Bülent Tuncay, Fenerbahçe’nin Gaziantep FK’yı 2-1 yendiği maçı Karar için kaleme aldı:
Dzeko- Tadic yeter mi?
Fenerbahçe’de Ali Koç, 6. başkanlık sezonunda da transfer döneminin flaş ismiydi. Bu sezon ilk kez Galatasaray, Koç’un sezon başlarındaki bu “fiyakasını” bozar gibi oldu ama dün maça iki flaş transferi (Fred+Cengiz Ünder) yetiştirip yine başrolü kaptı. Bu sene yapılan transferlerle (11+2) kadro genişliği öyle bir boyuta ulaştı ki, futbolcular stat önünde el ele tutuşup hiza alsa sondaki futbolcu Caddebostan’a varırdı.
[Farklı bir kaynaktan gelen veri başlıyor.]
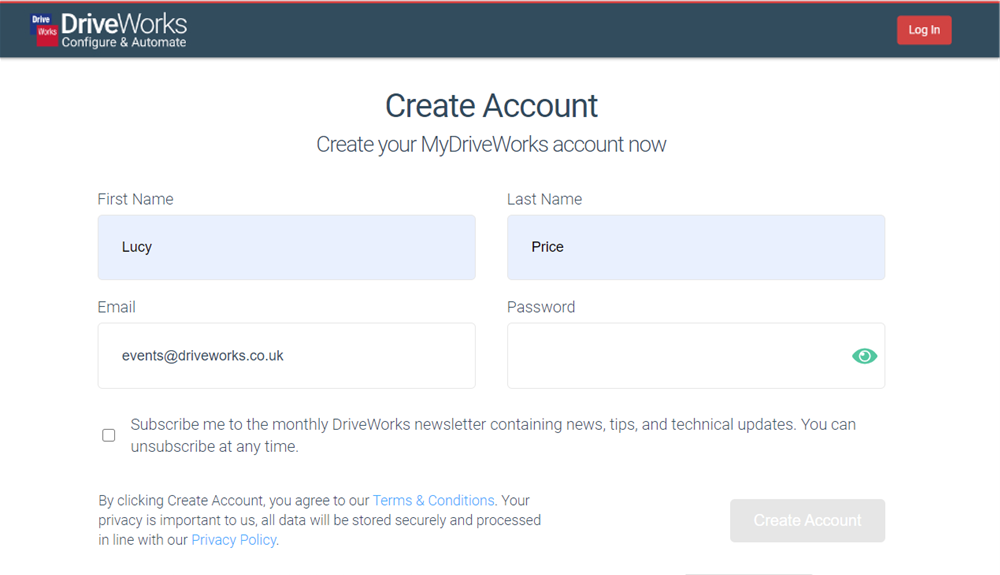Show the password using the eye icon
The width and height of the screenshot is (1000, 575).
pos(864,356)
Ancak futbolda tek bir gerçek vardır, futbol 11 kişi ile oynanıyor, kulübeye de 10 kişi sığıyor! Durum böyle olunca iş İsmail Kartal’da bitiyor. Hoca, isimlerini bile karıştıracağı bu kalabalıktan ideal bir kadro ve oyun felsefesi geliştirmek zorunda. Ve 4. resmi maçında Fenerbahçe oyun felsefesi konusunda bir işaret verdi ama ideal kadro belirsizliğini ilerleyen haftalara taşıdı.
İsmail Kartal’ın oyun felsefesi basit. Bekleri sürekli ileri çıkan dörtlü savunma ve stoperlerin önünde, savunmanın içine kadar girip top rakipteyken savunmayı beşleyen ön libero; kanatlardan etkili top taşıma ve ileride Tadic- Dzeko ikilisine dayanan gol planı. Kağıt üzerinde akla yatkın olan bu oyun planı henüz sahada verimli olarak uygulanabilir duruma gelmedi. Peki zayıf rakipler karşısında bile oyun planına sadık kalan kalabalık savunma neden iki maçtır gol yiyor?
Bunun birinci sebebi savunma göbeğindeki ikilinin henüz tam oturmaması. Bu ikili her maç değişiyor, hatta dünkü gibi aynı maçın içinde bile değişiyor.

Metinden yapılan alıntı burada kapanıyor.